Tensions sociales et manifestations
MARSEILLE, LA MÉCONTENTE
À plusieurs reprises, au cours de ce mois d’avril, Marseille s’est, en quelque sorte, réveillée : elle a exprimé son mécontentement devant la politique engagée par le président de la République, E. Macron, et le gouvernement dirigé par É. Philippe. Marseille semble devenir de nouveau la ville de « La Marseillaise », celle d’un mouvement de confrontation.
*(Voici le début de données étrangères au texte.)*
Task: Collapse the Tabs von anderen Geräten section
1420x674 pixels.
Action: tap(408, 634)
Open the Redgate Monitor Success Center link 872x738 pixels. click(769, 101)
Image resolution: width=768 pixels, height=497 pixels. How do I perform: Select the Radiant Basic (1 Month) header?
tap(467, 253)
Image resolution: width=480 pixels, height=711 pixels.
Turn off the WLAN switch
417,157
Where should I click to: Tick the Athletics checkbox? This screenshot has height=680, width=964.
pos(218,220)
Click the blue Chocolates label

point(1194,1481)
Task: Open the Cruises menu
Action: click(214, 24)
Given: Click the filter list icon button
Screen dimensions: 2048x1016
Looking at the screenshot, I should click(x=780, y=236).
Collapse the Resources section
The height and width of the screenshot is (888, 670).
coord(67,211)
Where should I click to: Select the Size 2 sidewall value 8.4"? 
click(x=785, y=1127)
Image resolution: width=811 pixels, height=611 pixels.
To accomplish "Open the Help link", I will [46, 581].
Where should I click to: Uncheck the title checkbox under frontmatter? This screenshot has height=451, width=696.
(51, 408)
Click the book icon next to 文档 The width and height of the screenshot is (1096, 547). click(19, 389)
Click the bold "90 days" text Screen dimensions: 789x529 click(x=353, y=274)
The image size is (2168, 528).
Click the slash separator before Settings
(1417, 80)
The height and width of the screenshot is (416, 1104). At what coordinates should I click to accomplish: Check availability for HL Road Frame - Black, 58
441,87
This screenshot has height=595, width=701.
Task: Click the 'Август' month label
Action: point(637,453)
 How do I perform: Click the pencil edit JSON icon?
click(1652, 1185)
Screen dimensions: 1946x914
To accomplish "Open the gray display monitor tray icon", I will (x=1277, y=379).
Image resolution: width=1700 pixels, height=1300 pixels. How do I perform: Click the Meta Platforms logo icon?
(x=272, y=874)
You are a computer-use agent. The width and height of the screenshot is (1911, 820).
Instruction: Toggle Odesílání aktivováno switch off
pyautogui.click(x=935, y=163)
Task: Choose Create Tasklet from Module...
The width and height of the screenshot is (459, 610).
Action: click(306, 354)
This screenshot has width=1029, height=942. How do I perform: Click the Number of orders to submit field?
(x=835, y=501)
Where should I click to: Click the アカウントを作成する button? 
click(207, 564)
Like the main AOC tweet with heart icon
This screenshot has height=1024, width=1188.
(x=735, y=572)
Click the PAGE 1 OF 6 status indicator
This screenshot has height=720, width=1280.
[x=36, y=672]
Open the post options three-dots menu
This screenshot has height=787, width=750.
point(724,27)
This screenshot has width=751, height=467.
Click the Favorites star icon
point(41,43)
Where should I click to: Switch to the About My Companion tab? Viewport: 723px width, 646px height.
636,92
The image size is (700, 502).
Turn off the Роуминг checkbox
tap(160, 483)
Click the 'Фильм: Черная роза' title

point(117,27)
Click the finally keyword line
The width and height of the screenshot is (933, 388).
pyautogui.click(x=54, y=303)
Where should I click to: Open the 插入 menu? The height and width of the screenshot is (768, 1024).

Un mécontentement manifeste dans l’espace de la ville
Les manifestations qui ont eu lieu à Marseille le 14 et le 19 avril, en attendant celle qui aura lieu le 1ermai, comme tous les ans, mais avec, cette année, sans doute, une tonalité particulière, expriment une forme de mécontentement global, manifesté par plusieurs acteurs sociaux, dans plusieurs domaines. Qu’il s’agisse du mécontentement des cheminots devant la réforme en cours de la S.N.C.F., du mécontentement qui se manifeste même dans les rangs de la majorité devant le projet de loi sur l’immigration et le droit d’asile présenté par G. Collomb, ou encore du mécontentement des lycéens, des étudiants et des enseignants face aux nouvelles modalités de l’accès des bacheliers à l’enseignement supérieur, c’est l’ensemble des activités engagées dans l’espace politique qui manifeste le rejet de la politique engagée. À Marseille comme dans un grand nombre de villes françaises, l’espace de la ville devient, de nouveau, comme tant de fois dans l’histoire, l’espace dans lequel s’exprime le mécontentement. Ce que le philosophe allemand de l’école de Francfort, J. Habermas, appelle l’espace public, à propos de l’espace urbain de Paris à la veille de la Révolution de 1789, semble devenir de nouveau, aujourd’hui, un espace de critique et de mécontentement, un espace de dénonciation et de remise en cause. L’espace public cesse de n’être qu’un espace dans lequel on habite et travaille, pour devenir, une fois de plus, un espace dans lequel s’exprime la politique – le discours de la polis, de la ville.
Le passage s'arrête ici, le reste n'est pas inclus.